First, we need to convert the TensorFlow model we trained to TensorFlow Lite format (an optimized FlatBuffer format identified by the .tflite file extension). To start with a regular TensorFlow model and then convert it is always the way to go, since one cannot directly create or train a model using TensorFlow Lite.
To do that, we can use the TensorFlow Lite Converter in one of the following two ways:
- Using the Python API
- Via the Command line
The recommended way is using the Python API. It offers more features and makes it easier to convert models as part of the model development pipeline and apply optimizations, such as post training quantization and adding metadata. Therefore, we make use of the API in a short python script like this:
1 2 3 4 5 6 7 |
import tensorflow as tf # Convert the model converter = tf.lite.TFLiteConverter.from_saved_model(saved_model_dir) tflite_model = converter.convert() # Save the model. with open('model.tflite', 'wb') as f: f.write(tflite_model) |
It’s as simple as that. We create a converter, convert the saved model and save it as a file with the extension .tflite. Converting a keras model is also possible using the converter.
Although TensorFlow Lite plans to provide high performance on-device inference for any TensorFlow model, the interpreter currently supports only a limited subset of operators that have been optimized for on-device use. Keep that in mind if you’re embedding a custom model other than the one we’ve trained in this series, one the pre-trained models the TFLite team offers here or one from the Hub. Some models will require additional steps to work with TensorFlow Lite. You can check which operators are available here: Operator compatibility.
The model we converted has the following input and four outputs:
- input: Float32 Tensor of shape [1, 640, 640, 3]
- detection_boxes: a float32 tensor of shape [1, num_boxes, 4] with box locations
- detection_classes: a float32 tensor of shape [1, num_boxes] with class indices
- detection_scores: a float32 tensor of shape [1, num_boxes] with class scores
- num_boxes: a float32 tensor of size 1 containing the number of detected boxes
This is important to know, since we will be working with them in our application.
Model Metadata
The APIs are developed with general methods rather than specific so they can be used for all kinds of model tasks. Therefore, metadata, a source of knowledge about what the model does and information about its inputs and outputs is required to adapt the code to a specific model.
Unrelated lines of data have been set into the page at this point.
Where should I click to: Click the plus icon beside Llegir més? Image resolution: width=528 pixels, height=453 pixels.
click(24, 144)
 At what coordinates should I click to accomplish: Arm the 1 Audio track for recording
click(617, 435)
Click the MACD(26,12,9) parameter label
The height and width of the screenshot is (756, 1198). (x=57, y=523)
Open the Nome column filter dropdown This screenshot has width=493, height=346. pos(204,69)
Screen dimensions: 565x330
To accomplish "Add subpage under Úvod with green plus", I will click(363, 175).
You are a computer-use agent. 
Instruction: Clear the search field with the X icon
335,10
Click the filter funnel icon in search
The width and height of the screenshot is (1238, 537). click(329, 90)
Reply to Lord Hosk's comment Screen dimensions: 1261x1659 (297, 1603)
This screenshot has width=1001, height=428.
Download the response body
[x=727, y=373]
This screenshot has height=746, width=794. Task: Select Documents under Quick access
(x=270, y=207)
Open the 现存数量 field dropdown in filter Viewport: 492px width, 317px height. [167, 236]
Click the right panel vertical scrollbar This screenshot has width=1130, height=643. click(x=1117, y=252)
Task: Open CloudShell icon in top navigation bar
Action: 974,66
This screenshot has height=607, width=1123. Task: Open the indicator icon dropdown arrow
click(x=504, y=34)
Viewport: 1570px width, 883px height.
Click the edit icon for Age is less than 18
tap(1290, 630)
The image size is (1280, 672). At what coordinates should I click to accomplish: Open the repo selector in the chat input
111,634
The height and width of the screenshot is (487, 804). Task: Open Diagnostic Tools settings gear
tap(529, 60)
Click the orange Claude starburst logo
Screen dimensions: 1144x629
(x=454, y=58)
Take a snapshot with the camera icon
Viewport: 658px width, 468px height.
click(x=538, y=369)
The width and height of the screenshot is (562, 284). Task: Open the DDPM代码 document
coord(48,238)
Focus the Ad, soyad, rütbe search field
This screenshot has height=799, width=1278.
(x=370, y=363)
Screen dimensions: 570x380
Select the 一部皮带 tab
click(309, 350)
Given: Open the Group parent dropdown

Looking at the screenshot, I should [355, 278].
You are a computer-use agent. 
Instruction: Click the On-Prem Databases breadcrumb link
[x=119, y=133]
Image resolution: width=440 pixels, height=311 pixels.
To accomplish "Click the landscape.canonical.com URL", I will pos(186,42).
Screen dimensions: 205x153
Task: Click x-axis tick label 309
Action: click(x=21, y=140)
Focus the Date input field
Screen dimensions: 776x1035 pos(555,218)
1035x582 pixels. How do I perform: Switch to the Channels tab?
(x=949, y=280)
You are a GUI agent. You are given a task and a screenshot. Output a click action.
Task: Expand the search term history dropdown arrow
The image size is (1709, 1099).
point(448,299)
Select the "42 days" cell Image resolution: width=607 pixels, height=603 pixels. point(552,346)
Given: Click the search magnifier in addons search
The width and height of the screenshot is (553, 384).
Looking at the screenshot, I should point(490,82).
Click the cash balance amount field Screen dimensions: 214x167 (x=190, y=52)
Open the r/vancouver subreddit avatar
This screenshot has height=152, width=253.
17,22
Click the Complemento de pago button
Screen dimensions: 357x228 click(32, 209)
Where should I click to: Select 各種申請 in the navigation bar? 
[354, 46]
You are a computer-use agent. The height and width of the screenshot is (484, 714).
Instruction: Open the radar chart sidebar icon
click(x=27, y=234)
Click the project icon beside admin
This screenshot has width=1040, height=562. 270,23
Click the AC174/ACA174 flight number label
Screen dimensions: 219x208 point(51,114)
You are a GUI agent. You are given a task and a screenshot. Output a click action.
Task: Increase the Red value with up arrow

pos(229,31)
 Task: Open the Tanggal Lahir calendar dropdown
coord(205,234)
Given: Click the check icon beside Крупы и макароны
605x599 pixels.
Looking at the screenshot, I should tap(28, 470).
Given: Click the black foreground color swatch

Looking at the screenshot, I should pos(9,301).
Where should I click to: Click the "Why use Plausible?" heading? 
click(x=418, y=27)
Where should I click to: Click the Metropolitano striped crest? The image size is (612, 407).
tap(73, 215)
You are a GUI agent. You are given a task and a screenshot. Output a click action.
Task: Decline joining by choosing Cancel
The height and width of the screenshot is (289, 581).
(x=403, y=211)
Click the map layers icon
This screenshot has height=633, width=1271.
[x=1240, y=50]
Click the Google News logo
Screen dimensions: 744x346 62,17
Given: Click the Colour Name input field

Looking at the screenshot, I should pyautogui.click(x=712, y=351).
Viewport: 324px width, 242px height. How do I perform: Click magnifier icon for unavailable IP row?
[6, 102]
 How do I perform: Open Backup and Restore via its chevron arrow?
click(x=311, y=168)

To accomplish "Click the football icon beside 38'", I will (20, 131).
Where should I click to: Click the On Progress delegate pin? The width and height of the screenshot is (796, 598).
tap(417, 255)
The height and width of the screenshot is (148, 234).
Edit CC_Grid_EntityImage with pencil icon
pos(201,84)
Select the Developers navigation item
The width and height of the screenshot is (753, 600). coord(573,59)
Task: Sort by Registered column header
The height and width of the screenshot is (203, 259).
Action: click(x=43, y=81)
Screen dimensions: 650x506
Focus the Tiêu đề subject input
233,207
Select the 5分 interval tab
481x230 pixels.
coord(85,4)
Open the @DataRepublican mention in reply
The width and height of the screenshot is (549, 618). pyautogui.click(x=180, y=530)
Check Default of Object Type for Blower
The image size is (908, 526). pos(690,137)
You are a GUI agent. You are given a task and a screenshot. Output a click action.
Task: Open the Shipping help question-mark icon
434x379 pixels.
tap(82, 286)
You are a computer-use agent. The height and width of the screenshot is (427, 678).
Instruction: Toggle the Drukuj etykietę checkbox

TensorFlow Lite metadata provides a standard for model descriptions. The metadata consists of both human-readable parts, which convey the best practice when using the model, and machine- readable parts that are leveraged by code generators, such as the TensorFlow Lite Android code generator and the Android Studio ML Binding feature. In fact, it is mandatory to be able to use the TensorFlow Lite Android code generator, as well as the ObjectDetector API from the Task Library.
Adding metadata to the model
In order to be able to add metadata to your model, you will need a Python programming environment setup for running TensorFlow. There is a detailed guide on how to set this up here.
After setting up the Python programming environment, install the tflite-support toolkit:
1 |
pip install tflite-support |
There are three parts that need to be present in the model metadata:
- Model information – Overall description of the model as well as items such as license terms.
- Input information – Description of the inputs and pre-processing required such as normalization.
- Output information – Description of the output and post-processing required such as mapping to labels.
TensorFlow Lite metadata for inputs and outputs are not designed for specific model types but rather input and output types, which must consist of the following or a combination of the following:
- Feature – Unsigned integer or float32.
- Image – Either an RGB or grayscale image.
- Bounding box – Rectangular shape bounding boxes. The schema supports several numbering schemes from which we will be using the Boundaries type. It represents the bounding box by a combination of boundaries in the form: {left, top, right, bottom}.
The associated files also need to be included. In this case, the labelmap.txt file, which contains the labels.
As this feature is relatively new, the official website only provides an example for populating metadata into Image Classification models. Here you can find the metadata writer Python script we used for our Object Detector, where we describe all information about the input and outputs and include the associated file.
In order to execute it, you need to pass the model, the labels file and the export directory as follows:
1 |
python metadata_writer_for_object_detector.py --model_file=detect.tflite --label_file=labelmap.txt --export_directory=export |
At the moment of writing this post, a new library, the Metadata Writer library is under development for image classifiers and object detectors as part of the tflite-support library and aims at simplifying the process by means of a wrapper class. This will make the task much easier for the developer since she will not need to code all of the above.
Inferencing can be as easy as just a few lines of code after metadata has been successfully added, since it contains a rich description of how to use it.
Importing the model
To import the newly converted model in an Android Project in Android Studio we will use the new Android Studio ML Model Binding and import the TensorFlow Lite model through the graphical interface. Open your project or create a new one and import it by clicking on File, then New > Other > TensorFlow Lite Model. After selecting the location of your TFLite file, the tooling will automatically configure the module’s dependency with ML Model binding and all dependencies will be inserted into the Android module’s build.gradle file.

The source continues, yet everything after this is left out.